At the Massachusetts Institute of Technology, Dr. Doxsey studied physics and rowed on the lightweight crew, a lifelong passion. He returned each year to race with old crewmates in the Head of the Charles Regatta.

After earning a Ph.D. in 1974, Dr. Doxsey stayed on at the Center for Space Research at M.I.T., where he worked on satellites to study X-ray emissions from the sky.

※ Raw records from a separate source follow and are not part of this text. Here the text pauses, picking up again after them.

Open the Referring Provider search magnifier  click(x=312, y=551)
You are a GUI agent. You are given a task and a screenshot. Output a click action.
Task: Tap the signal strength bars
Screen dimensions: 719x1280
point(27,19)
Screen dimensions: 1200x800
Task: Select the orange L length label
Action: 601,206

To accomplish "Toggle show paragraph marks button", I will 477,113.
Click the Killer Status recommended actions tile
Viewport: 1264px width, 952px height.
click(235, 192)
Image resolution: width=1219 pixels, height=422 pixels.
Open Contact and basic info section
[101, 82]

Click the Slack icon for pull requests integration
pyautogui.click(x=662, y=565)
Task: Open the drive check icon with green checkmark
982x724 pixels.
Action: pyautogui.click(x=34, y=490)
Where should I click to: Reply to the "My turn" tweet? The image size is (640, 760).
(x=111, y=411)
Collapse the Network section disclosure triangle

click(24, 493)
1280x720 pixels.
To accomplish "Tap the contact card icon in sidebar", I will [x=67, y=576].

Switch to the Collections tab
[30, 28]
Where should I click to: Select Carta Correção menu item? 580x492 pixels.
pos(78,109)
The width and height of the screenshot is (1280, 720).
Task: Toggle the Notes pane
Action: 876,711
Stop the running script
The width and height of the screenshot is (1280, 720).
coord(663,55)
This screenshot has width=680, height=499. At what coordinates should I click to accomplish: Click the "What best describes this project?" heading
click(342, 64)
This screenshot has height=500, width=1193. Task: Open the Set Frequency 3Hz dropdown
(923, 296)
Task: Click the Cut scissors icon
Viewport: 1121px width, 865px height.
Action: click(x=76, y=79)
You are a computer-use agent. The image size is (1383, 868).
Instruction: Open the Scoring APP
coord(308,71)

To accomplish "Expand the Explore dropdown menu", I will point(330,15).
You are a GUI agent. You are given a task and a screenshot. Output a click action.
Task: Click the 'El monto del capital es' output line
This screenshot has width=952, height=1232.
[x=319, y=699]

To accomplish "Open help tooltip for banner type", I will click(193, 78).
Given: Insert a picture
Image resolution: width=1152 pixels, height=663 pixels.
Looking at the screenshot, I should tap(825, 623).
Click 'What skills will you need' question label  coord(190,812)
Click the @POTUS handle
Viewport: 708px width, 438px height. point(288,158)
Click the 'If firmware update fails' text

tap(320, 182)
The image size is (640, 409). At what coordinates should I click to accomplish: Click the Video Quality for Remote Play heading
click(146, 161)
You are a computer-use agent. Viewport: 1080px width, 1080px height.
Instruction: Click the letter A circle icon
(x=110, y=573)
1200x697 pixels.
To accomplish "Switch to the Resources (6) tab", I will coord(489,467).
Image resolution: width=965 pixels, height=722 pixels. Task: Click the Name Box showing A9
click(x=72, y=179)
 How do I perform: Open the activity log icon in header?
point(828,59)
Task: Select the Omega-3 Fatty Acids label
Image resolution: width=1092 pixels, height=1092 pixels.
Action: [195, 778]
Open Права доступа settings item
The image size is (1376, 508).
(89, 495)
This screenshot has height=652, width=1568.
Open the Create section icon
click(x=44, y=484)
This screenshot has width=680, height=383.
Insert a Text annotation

When Riccardo Giacconi, who had founded the field of X-ray astronomy and later won a Nobel Prize, was appointed director of the newly founded Space Telescope Science Institute in 1981, Dr. Doxsey asked him for a job and became one of the first hired for the institute. At the time, the telescope was scheduled to be launched in 1986 but NASA had no good plan for enabling astronomers to use the telescope. That became Dr. Doxsey’s job.

“Rodger became one of the few people in the world who understood Hubble as a whole, in all its complicated sophistication,” Dr. Giacconi wrote in his book “Secrets of the Hoary Deep.”

Along the way to Hubble’s launching, Dr. Giacconi and his small band of recruits proceeded to reinvent the way astronomy was done. Before, Dr. Mountain explained, an instrument and its data were the exclusive province of a few people who had built it and understood how it worked.

“What Riccardo and Rodger did was turn the whole thing on its head,” Dr. Mountain said. “Any astronomer should be able to use the instrument and get great science. Rodger really understood how to do that.”

Among other things, Dr. Doxsey became a master of the complex computer program that actually runs the telescope on a minute-to-minute basis, said Tod Lauer of the National Optical Astronomy Observatory in Tucson. In the early days, “when the spacecraft was crabby and cranky,” he was adept at getting it to work, Dr. Lauer said. “In simpler terms,” he continued, “he figured out how to get the trains to run on time, during a period when it wasn’t quite clear if the train was even on the track.”

Dr. Doxsey’s mastery of the telescope was put into service in 2004, when the NASA administrator Sean O’Keefe decreed an end to astronaut-servicing missions to the telescope and Hubble’s engineers and astronomers were scrambling for ways to prolong its life. Among other problems, the gyroscopes that help it find and keep fixed on points in space had a habit of failing. “It looked pretty grim,” Dr. Sembach recalled.

Working closely with engineers at the Goddard Space Flight Center in Green Belt, Md., Dr. Doxsey and his team worked out a way to save the fragile gyroscopes, by operating only two of them at a time (normally three are required, one for each dimension of space) and by filling in the missing information from other spacecraft systems.

Dr. Doxsey’s team and the Goddard team even devised a way for it to run on only one gyro, should it come to that. For five years, the telescope performed as well on two gyros as it had on three, until astronauts finally arrived last May to give Hubble a new lease on life.

Dr. Lauer said, “In a sense, he was sort of the ‘Scotty’ to all the astronomers who used the telescope,” referring to the engineer on the television and movie series “Star Trek” who always managed to keep the spaceship Enterprise going.